Or doit-on s’inquiéter d’une telle situation et peut-on seulement y résister ? Au fond, le commerce en ligne a su prendre le relais, et permet aujourd’hui de maintenir l’essentiel de l’activité économique sans que chacun d’entre nous ne soit condamné à passer une partie de son week-end à pousser un caddie. La perte pour le développement de l’humanité peut paraître finalement assez réduite. Or ce n’est pas du tout ce qu’indique Vincent Chabault, déjà l’auteur d’une thèse sur l’histoire économique et sociale de la FNAC en 2010. Dans son Eloge du magasin il se prononce nettement contre l’amazonisation, moyennant plusieurs arguments égrenés tout au long des courts chapitres thématiques qui constituent le livre :


- Premièrement les magasins grands ou petits sont des lieux importants de la vie sociale pour l’homo consuméricus. Ils sont porteurs selon l’expression utilisée par Olivier Badot et Jean-François Lemoine de « fonctions symboliques latentes ». Il suffit de relire le Bonheur des dames d’Emile Zola indique l’auteur pour constater que cette donnée n’est pas nouvelle. « Le magasin n’est pas seulement une structure permettant d’écouler la production capitaliste » ajoute-t-il (p. 15), « il structure et stimule une rencontre entre des objets, (…) et les attentes de clients porteurs de ressources économiques et culturelles ». Il est un lieu de réconfort et de convivialité, notamment pour les personnes seules, d’affirmation d’un style de vie (l’exemple que l’auteur prend du Monoprix de Trouville vaut le détour), et il est un repère géographique dans l’activité d’une ville autant qu’une occasion d’afficher une appartenance.

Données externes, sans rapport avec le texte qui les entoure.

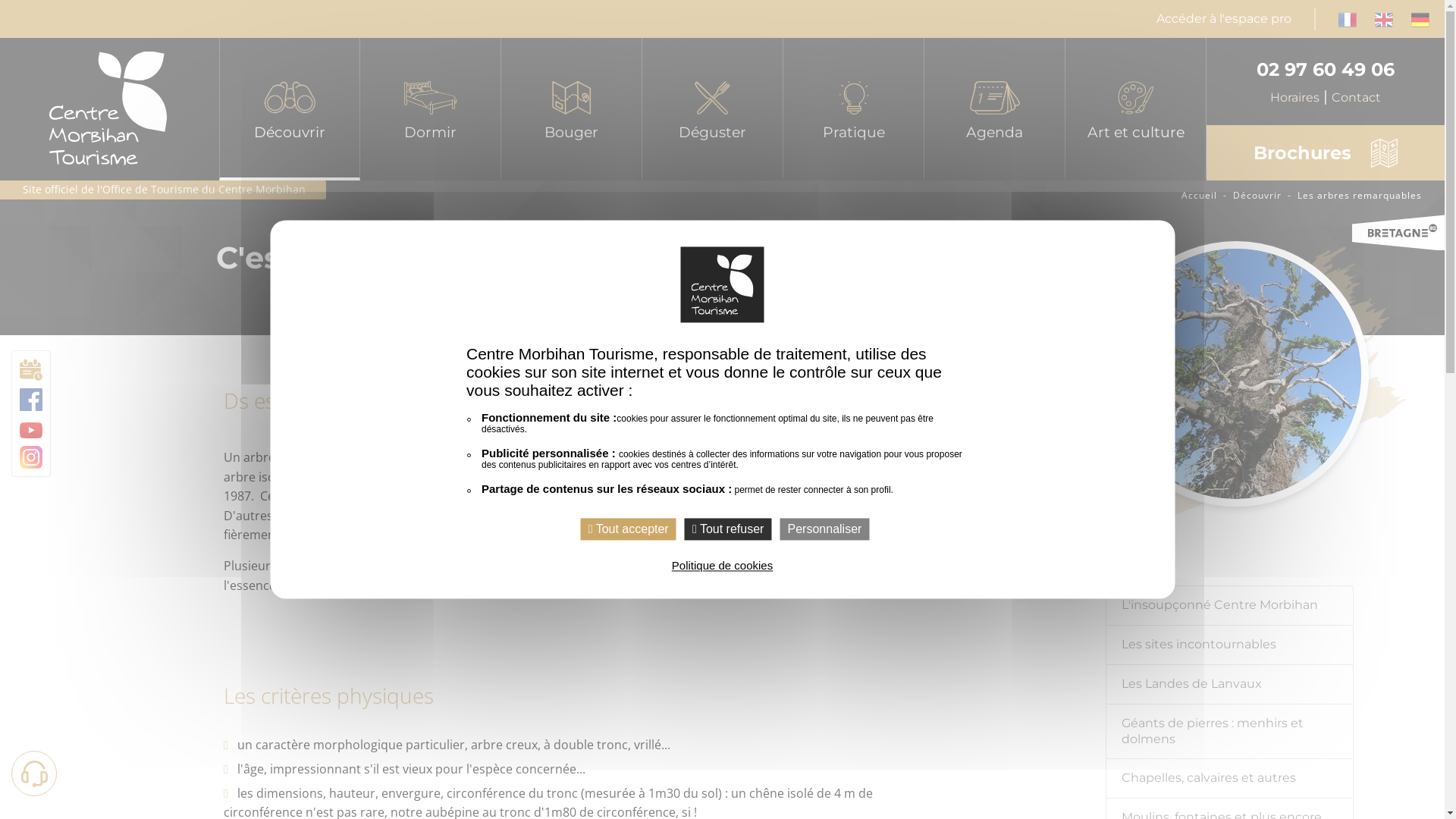  What do you see at coordinates (1300, 97) in the screenshot?
I see `'Horaires'` at bounding box center [1300, 97].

- Secondairement, les points de vente sont des lieux de construction identitaire de l’acheteur. Chabault prend l’exemple d’une étude montrant que les touristes chinois argentés veulent acheter leurs vins fins et leurs vêtements à la mode dans des boutiques parisiennes et milanaises car s’y trouverait une « aura », cette auréole colorée et supposée qui flotte au-dessus des têtes de gondole, que l’achat en ligne ne délivre pas.


- Troisièmement, ces mêmes surfaces permettent de révéler des talents de vendeurs de la part de diplômés de l’enseignement supérieur, parlant plusieurs langues étrangères, qui indiquent faire ce métier à leurs heures perdues pour le seul plaisir d’échanger avec les clients venus du monde entier. Bref de profiter à bon escient de leurs capacités relationnelles.


- Quatrièmement, l’auteur note que le commerce physique est loin d’être mort, pour preuve le fait que ceux qui achètent le plus en ligne sont aussi ceux qui achètent le plus en magasin. Il faut y reconnaître le dynamisme des marchés du dimanche, des librairies ou des foires aux vins, où sont utilisés des modes narratifs généralement employés dans les industries du divertissement.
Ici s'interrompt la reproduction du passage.